Aí a classe média, que estava atulhada de quinquilharia kitch, percebeu o que os ricos faziam de verdade. Uma versão mais estética do que social da guerra de classes então foi iniciada. O filho mais velho do engenheiro podia até fazer engenharia, mas se houvessem mais três filhos ao menos um faria sociologia, antropologia ou história (deve haver alguma estatística acerca disso). E os filhos da classe média descobriram as camisetas do Che, o Los Hermanos, o Pedro Almodóvar, a nouvelle vague, o cinema iraniano e culminaram no clímax da coisa toda: o cinema nacional. Paulo Francis falou nos primórdios que nada era mais classe média que Godard. Hoje ele diria que nada mais classe média que torcer por filme brasileiro no Oscar e votar no PT. Os filhos da classe mais alta já transcenderam o Waltinho (quer filho de banqueiro que goste mais de pobre que o diretor de “Central do Brasil”?) e já estão no maracatu e no bumba-meu-boi.

Mas para ver estas manifestações in loco fica muito caro para a classe média brasileira hoje em dia. Uma viagem de avião para o nordeste está pela hora da morte e os melhores hotéis estão sempre cheios de estrangeiros querendo ver miserável de perto. Então os filhos da classe média acochabraram. Bastou uma modernete em alguma coluna com pinta “alternativa” dar o aval que o funk carioca invadiu as boites. Fica bem mais barato pagar uma van para pegar um suburbano ali na “perí” do que trazer de avião um grupo de mamulengos diretamente de Olinda. Eu não sei quem começou isso, mas espero que tenha feito isso pelo humor da coisa. Se foi pode contar para todo mundo que a piada acabou. Nas festas nas universidades o tal do forró universitário impera. Forró universitário? Como assim? Existe uma teoria e um método do forró e eu não estou sabendo. Até onde eu sabia era só esfregação mesmo. Que tipo de acadêmico serei eu ignorando a cátedra do forró?
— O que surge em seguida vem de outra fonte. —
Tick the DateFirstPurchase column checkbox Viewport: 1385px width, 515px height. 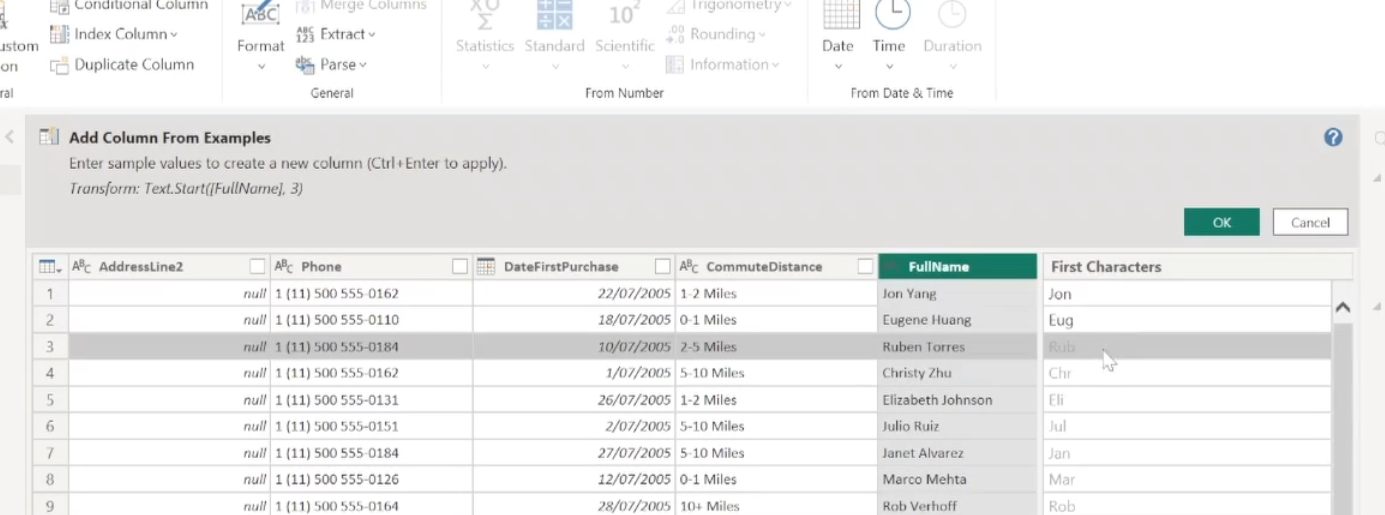coord(662,267)
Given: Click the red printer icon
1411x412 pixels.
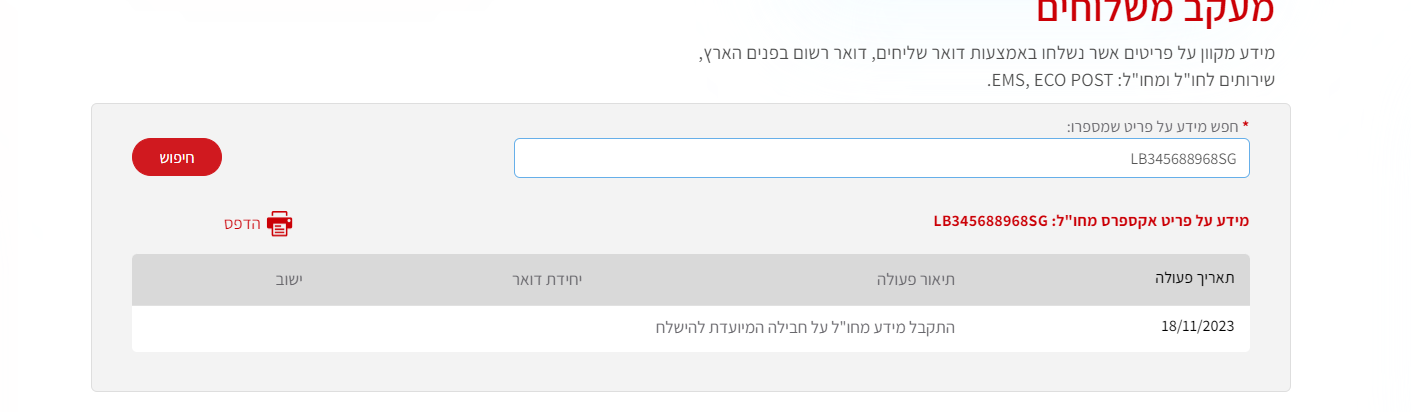Looking at the screenshot, I should point(280,224).
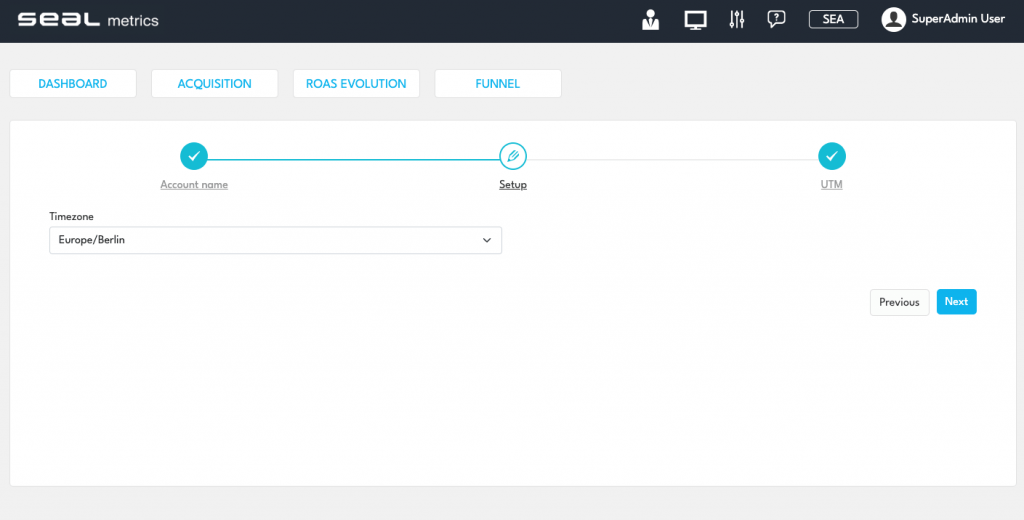Click the Account name step label
This screenshot has height=520, width=1024.
(x=194, y=185)
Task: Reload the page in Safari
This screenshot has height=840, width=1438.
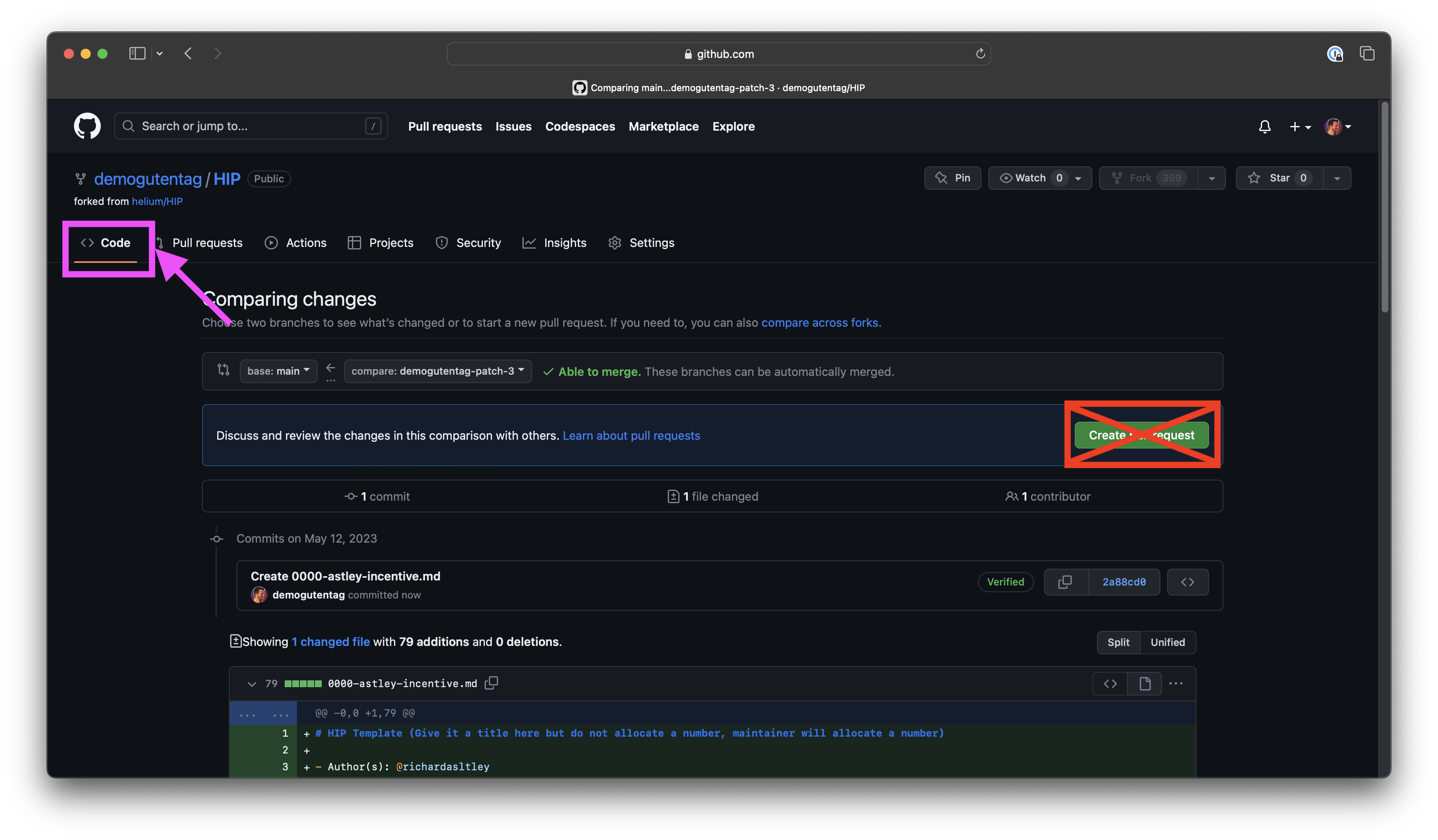Action: 980,54
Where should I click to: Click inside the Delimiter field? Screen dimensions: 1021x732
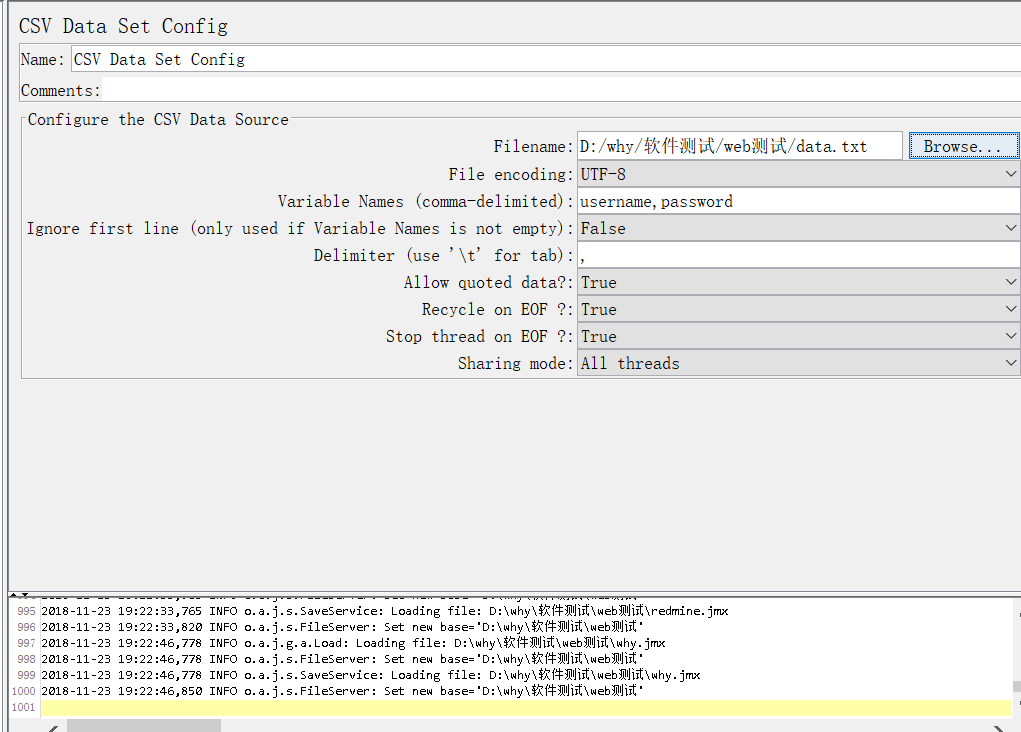point(798,255)
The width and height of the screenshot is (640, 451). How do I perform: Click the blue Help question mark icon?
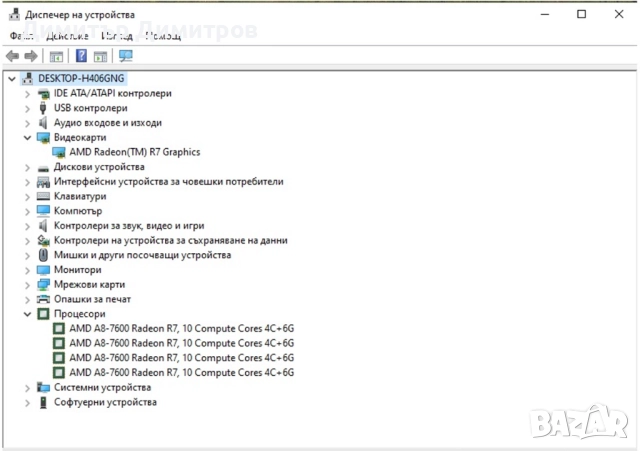(x=81, y=56)
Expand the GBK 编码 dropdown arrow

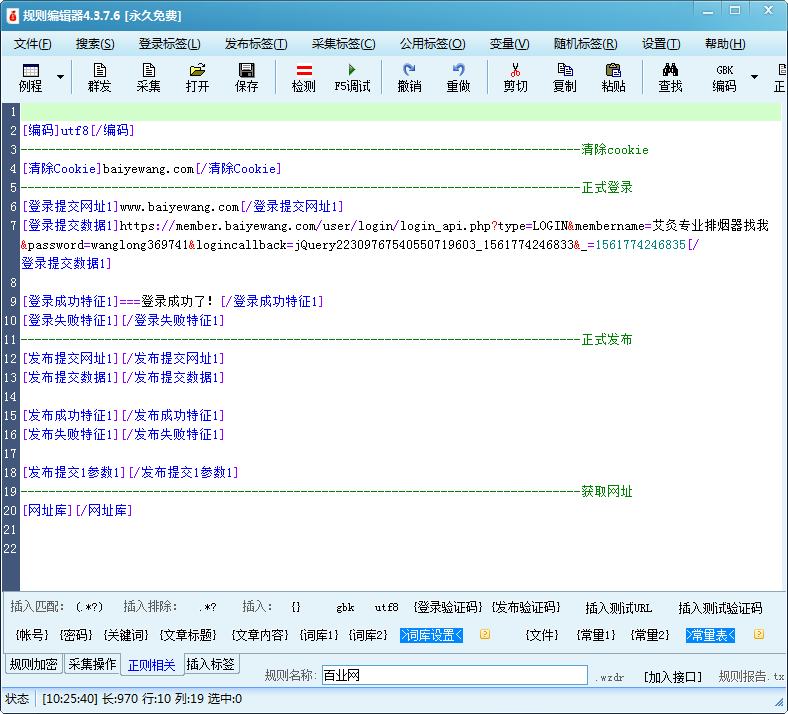754,77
Agora o povo quer o que é seu: o povo também quer ver o povo. O pobre também quer fingir que é pobre. Não aquele pobre recalcado que vive reclamando. O pobre agora quer ter orgulho de não ter água encanada, ensino fundamental, asfalto e saúde. O pobre quer mostrar que ele não tem dinheiro para comprar um punhado de farinha de mandioca feito pelos descendentes do quilombo Kalunga por 20 reais, mas que ele pode ser pobre também.

Para o pobre não basta apenas ver as modelos-atrizes do “Caldeirão do Huck” rebolando ao som do funk carioca. Nem ver as aventuras de Laranjinha e Acerola, a versão do Vidigal de Tom Sawyer e Huckelberry Finn. Agora o pobre quer ver o Cledysson Ricardo cantando rap com os “chegado da quebrada” e a Clausidete botando as carnes para requebrar ao vivo com a Regina Case falando o quanto aquilo é lindo e puro. Depois do “bom selvagem” de Rousseau agora temos o “pobre bonito” da Regina Casé.

E se a Globo estiver certa! E se pobre vender mesmo? Assim? Em pleno sábado à tarde o suburbano deixa de lavar o Golzinho para ver suburbano passando na TV. Os patrocinadores comemoram e o feed-back é instantâneo. Para quem está desempregado é só ficar ligado: daqui a pouco rola um casting para coreografia de arrastão.